È per questo che tenete d’occhio questo mondo?

"L’ufficio ha intensificato l’attività sullo sport perché questo ambiente può fare da moltiplicatore nella costruzione di una cultura condivisa. Da episodi anche gravi si può arrivare a stimolare una cultura che faccia da anticorpo. Per questo lavoriamo con la Lega di Serie A nel progetto Keep Racism Out e con Uisp e Lunaria abbiamo creato il primo osservatorio nazionale su questi fenomeni, che è anche la prima esperienza europea. Abbiamo implementato le attività formative, stiamo mettendo in campo una sensibilizzazione soprattutto del mondo delle squadre giovanili, delle federazioni, compresi gli arbitri. Quello dello sport è un mondo educativo allargato che può aiutare nella prevenzione su stereotipi e discriminazione".

È una semina lunga...

"È chiaro che non ci aspettiamo di non avere più i cori da un giorno all’altro, il caso Maignan lo dimostra. Però ormai l’opinione pubblica inizia a trattare certe situazioni come inaccettabili, questo significa che una maggiore attenzione c’è. Ma è un lavoro giornaliero e costante che continua ad essere necessario".

Le pene non bastano?

"La sanzione fa la sua parte, ovviamente. Proprio nel caso Maignan c’è stata una reazione forte dei club e complessivamente del mondo del calcio. Dal punto di vista personale penso che il lavoro formativo sia ancora molto importante".

A insultare Maignan c’era anche una persona dalla pelle nera..

"Vero. Ma i cori da stadio mischiano piani differenti di potenziale offesa. C’è un limite che non è accettabile superare, quello che divide l’agonismo e il tifo per la propria squadra dalla discriminazione. Dobbiamo fare in modo che questo confine sia considerato non raggiungibile. Il colore della pelle è l’aspetto più visibile, ma ci sono altri esempi di offesa. I cori contro chi appartiene alle etnie rom e sinti, su questo faremo una campagna negli stadi per far capire che certi termini usati come insulti feriscono l’avversario e la persone in un modo non accettabile. Ma ci sono stati anche cori antisemiti, o contro un diverso orientamento sessuale. Quando Jankto ha fatto coming out, si è parlato di un tema che di solito viene evitato. La Uefa sta lavorando su questi temi con Serie A e Figc, anche il Consiglio d’Europa: sono tutti pezzetti di sforzo collettivo. I casi calano, ma non è finita. Il calcio e lo sport non sono razzisti, ma per la loro forza mediatica devono essere mondi che danno l’esempio".
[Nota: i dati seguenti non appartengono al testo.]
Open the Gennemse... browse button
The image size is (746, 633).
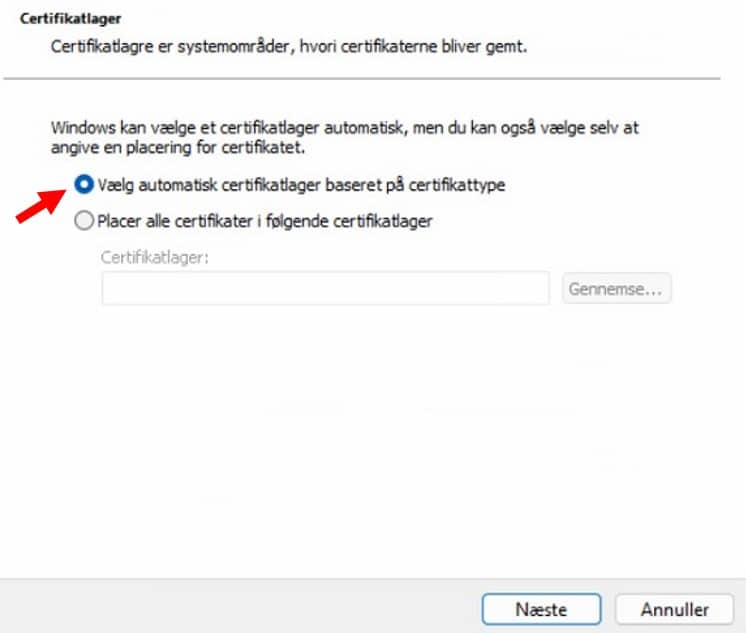click(x=616, y=288)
È la base che prende il cattivo esempio dal vertice, oppure il vertice esprime solo quello che una massa pensa?

"Ci sono forme di razzismo, anche storico, presenti a livello sociale, che risalgono a quando l’Italia aveva meno diversità dal punto di vista demografico. Negli ultimi trent’anni abbiamo avuto un cambio demografico concentrato in un tempo più ristretto rispetto ad altre nazioni. Oggi comunque è molto maggiore la consapevolezza che se affrontato nel modo giusto, nel contrasto al razzismo si possono ottenere risultati incoraggianti".
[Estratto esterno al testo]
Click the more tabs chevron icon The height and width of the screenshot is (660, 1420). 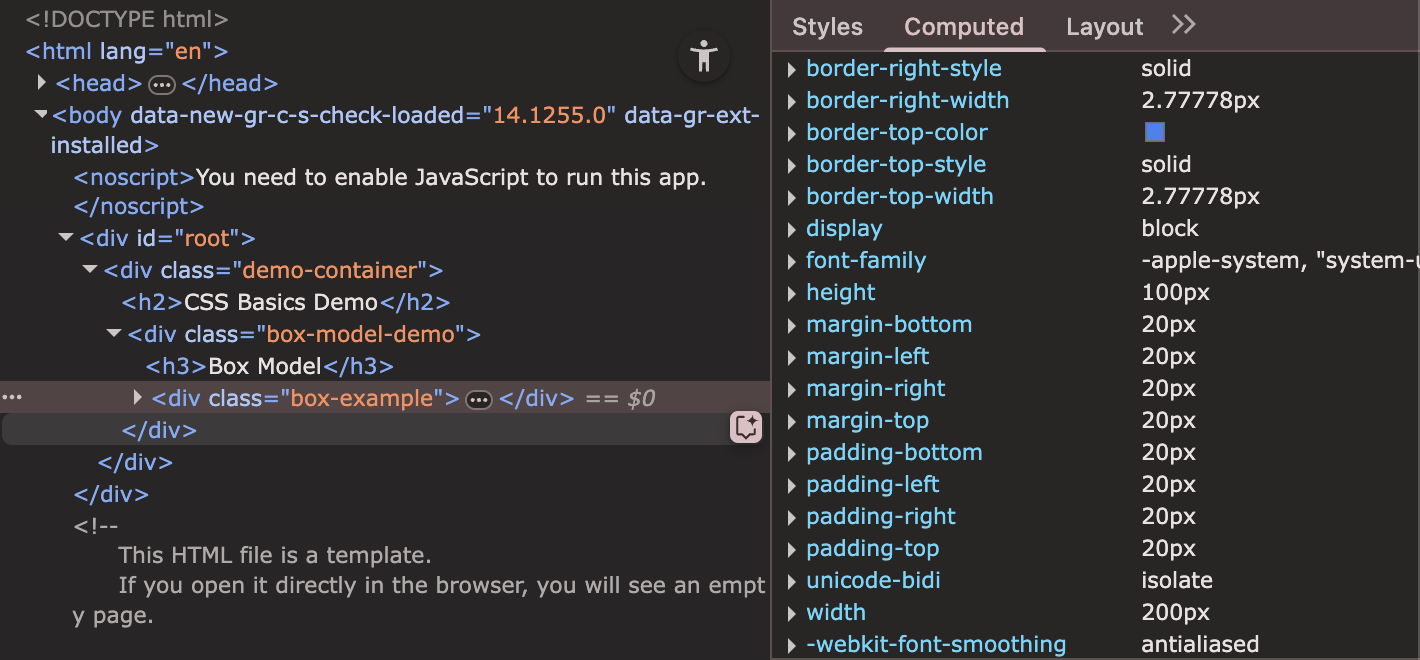click(1183, 26)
Che cosa pensa del caso Acerbi-Juan Jesus?

"Concordo col Napoli sul fatto che le campagne non devono essere di facciata, ma le nostre non lo sono. Quei momenti sono un primo passo di accesso, nella realtà i club stanno facendo un lavoro molto serio. Solo nelle ultime settimane Milan, Verona e Lazio hanno varato iniziative importanti. Anche i media dovrebbero raccontare di più gli episodi positivi per aiutare a costruire un clima migliore. Raccontare un fatto lo rende vero, se non se ne sa niente, da fuori si rischia di pensare che sia finto"
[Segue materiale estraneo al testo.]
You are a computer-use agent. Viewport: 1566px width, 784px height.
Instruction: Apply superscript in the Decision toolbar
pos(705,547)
Acerbi è stato assolto per assenza di prove di colpevolezza. Giusto così?

"Non possiamo cambiare il modo in cui la giustizia opera, non possiamo condannare o assolvere a seconda della situazione mediatica in cui siamo o del risultato che vogliamo ottenere ma a seconda dei fatti e delle prove come nella giustizia ordinaria. E’ però importante che la giustizia sportiva riesca a raccogliere gli elementi per valutare i fatti con precisione. La sanzione conta se il fatto c’è stato, è importante colpire il comportamento se è accertato. Comunque resto convinto che il lavoro fondamentale sia quello di prevenzione".